L’affaire est d’abord inter-musulmane. Lorsque l’on parle de stigmatisation des Musulmans, on oublie délibérément l’incapacité des responsables de ce culte de se démarquer farouchement de cette politique de l’intolérance. Probablement la peur de ne pas pouvoir être entendu par ses propres ouailles, ainsi que d’autres facteurs sociaux culturels, ont contribué à rester en quelque sorte entre deux portes. La position est peut-être inconfortable mais elle a l’avantage de faire croire que l’accord est total quel que soit l’interlocuteur.
Nous aussi, il nous arrive de composer avec certains responsables encombrants de notre communauté. La différence est de taille. Ils sont minoritaires et ne dérangent pas trop la vie de l’ensemble.

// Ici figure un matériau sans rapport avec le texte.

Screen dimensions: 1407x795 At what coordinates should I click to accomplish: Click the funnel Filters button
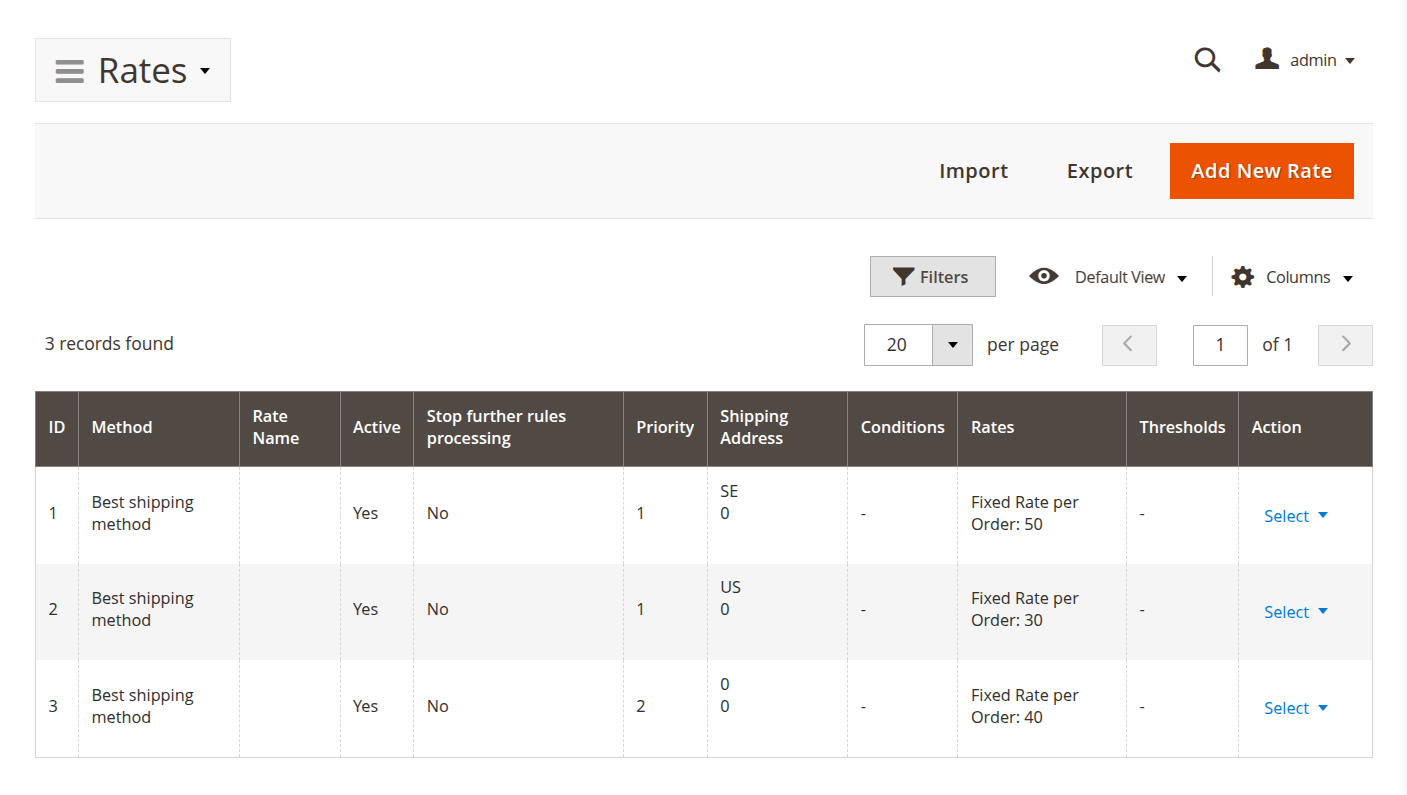932,277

Le président du Consistoire et le Grand Rabbin de France se sont attelés depuis une semaine à aller de média en média pour expliquer la position de l’ensemble des religions face au débat sur la laïcité proposé par Monsieur Copé et sa formation politique. Ils l’ont fait avec détermination et courage.
Etait-ce leur rôle ? Dans le contexte préélectoral en France, y avait-il opportunité ou urgence ? La crainte est qu’ils soient mal compris par nos coreligionnaires.
Les Pirké Avot, lus entre Pessah et Chavouot, réclament une certaine réserve lorsqu’il s’agit des relations avec le pouvoir. Je pense pour ma part que ce débat pourrait en occulter un certain nombre, notamment celui qui préoccupe le quotidien de notre communauté. L’antisémitisme et la délégitimation d’Israël se propagent et se banalisent dans notre douce France, sans que les autres religions ne s’en émeuvent outre mesure. La vie religieuse de nos étudiants est perturbée parce qu’ils s’entendent suggérer de poursuivre leurs études en Israël s’ils réclament des aménagements pour les examens un jour de shabbat ou de fête religieuse. Les problèmes de la Cacherout et des lieux de sépulture dans des carrés confessionnels ne trouvent pas d’issue favorable.
Le combat pour un statu quo de la laïcité en France devient l’arbre qui cache la forêt.